Pharmacy-benefit managers (PBMs) are directing patients toward more costly medications while restricting their choices in pharmacies, as highlighted in a new report from the House Committee on Oversight and Accountability.
The report, reviewed by the Wall Street Journal, is the result of a 32-month investigation by the committee in preparation for a hearing involving executives from the largest PBMs in the country.
PBMs act as intermediaries for prescription drug plans provided by health insurers, negotiating prices with pharmaceutical companies and determining out-of-pocket costs for patients. The three largest PBMs in the United States—Express Scripts, OptumRx (a division of UnitedHealth Group), and Caremark (part of CVS Health)—control roughly 80% of the nation’s prescriptions.
According to the committee’s findings, PBMs have developed preferred drug lists that favor higher-priced brand-name medications over less expensive alternatives. The report included examples, such as internal communications at Cigna that discouraged the use of cheaper options for Humira, a treatment for arthritis and other autoimmune diseases priced at around $90,000 annually, despite a comparable biosimilar available for half that cost.

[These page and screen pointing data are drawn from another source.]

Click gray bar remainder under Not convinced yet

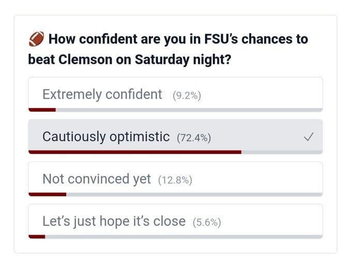[x=194, y=194]
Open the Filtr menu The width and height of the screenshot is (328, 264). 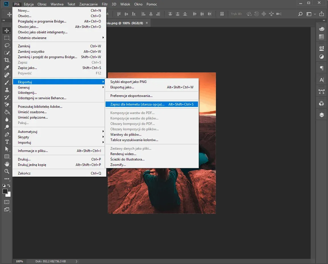point(104,4)
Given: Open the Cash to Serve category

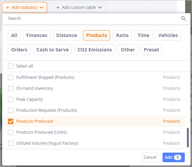Looking at the screenshot, I should (x=52, y=50).
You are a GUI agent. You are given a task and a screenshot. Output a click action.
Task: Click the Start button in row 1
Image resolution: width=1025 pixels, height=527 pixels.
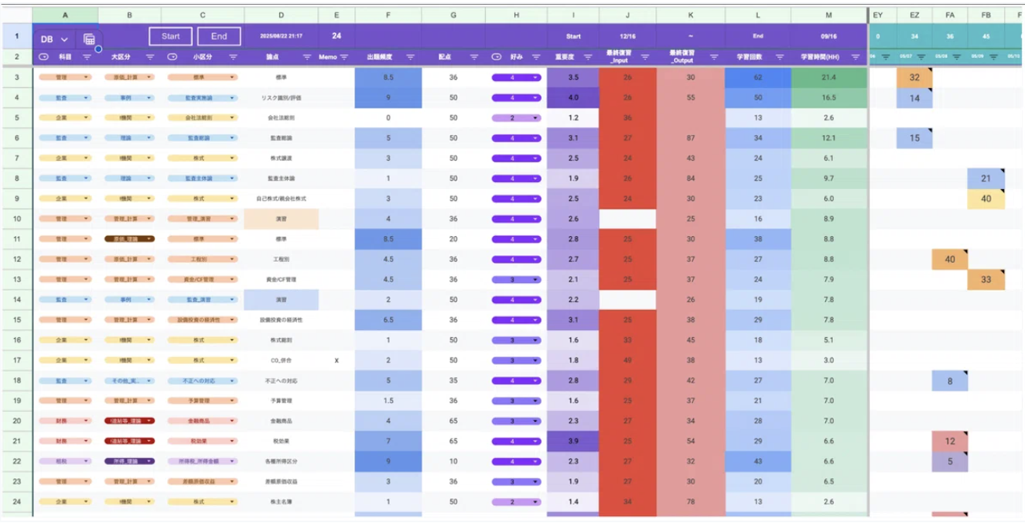tap(170, 36)
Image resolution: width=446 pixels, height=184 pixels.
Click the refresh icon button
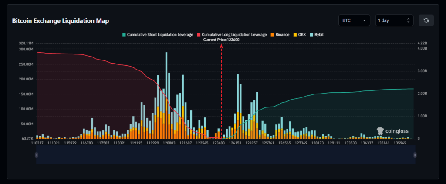(426, 20)
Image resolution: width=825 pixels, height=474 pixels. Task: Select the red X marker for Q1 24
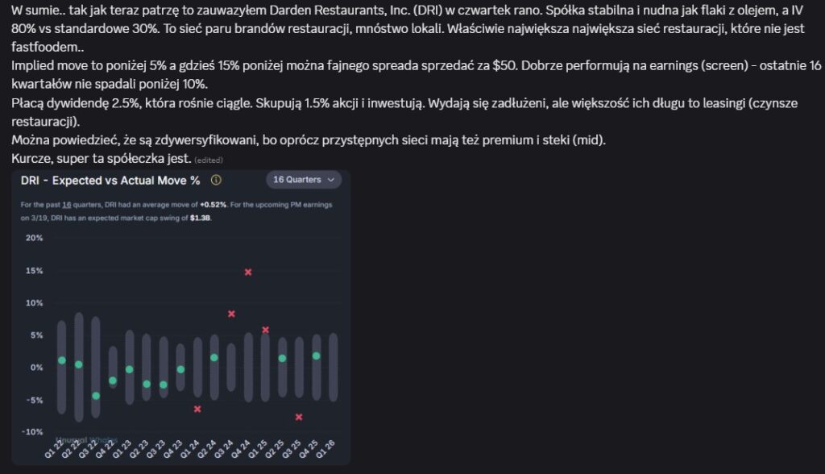click(197, 409)
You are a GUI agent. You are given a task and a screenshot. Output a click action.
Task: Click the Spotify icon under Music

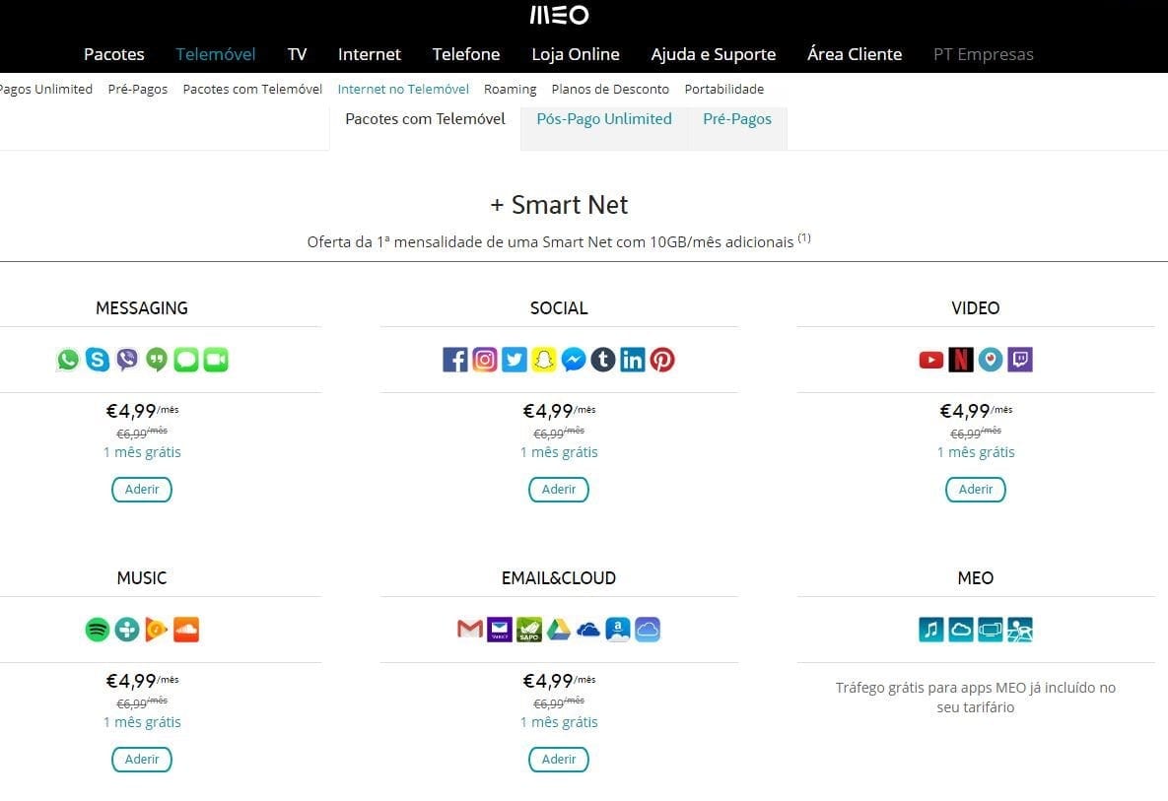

Additionally, the committee noted that Express Scripts informed patients that they might incur higher costs by purchasing prescriptions at their local pharmacies compared to obtaining a three-month supply through its affiliated mail-order service, thus limiting patients’ pharmacy options.
Earlier this month, the U.S. Federal Trade Commission (FTC) released a related report stating that increased vertical integration among PBMs has allowed the six largest companies to control nearly 95% of all prescriptions filled across the nation.
The findings are concerning, according to the FTC, which stated that “the leading PBMs now exercise significant power over Americans’ ability to access and afford their prescription drugs.” This situation fosters an environment where “vertically integrated PBMs seem to have the motive and means to favor their own affiliated businesses, leading to potential conflicts of interest that could disadvantage independent pharmacies and escalate drug prices.”
FTC Chair Lina M. Khan emphasized that the research indicates these intermediaries are “overcharging patients for cancer drugs,” generating more than $1 billion in additional revenue for the companies involved.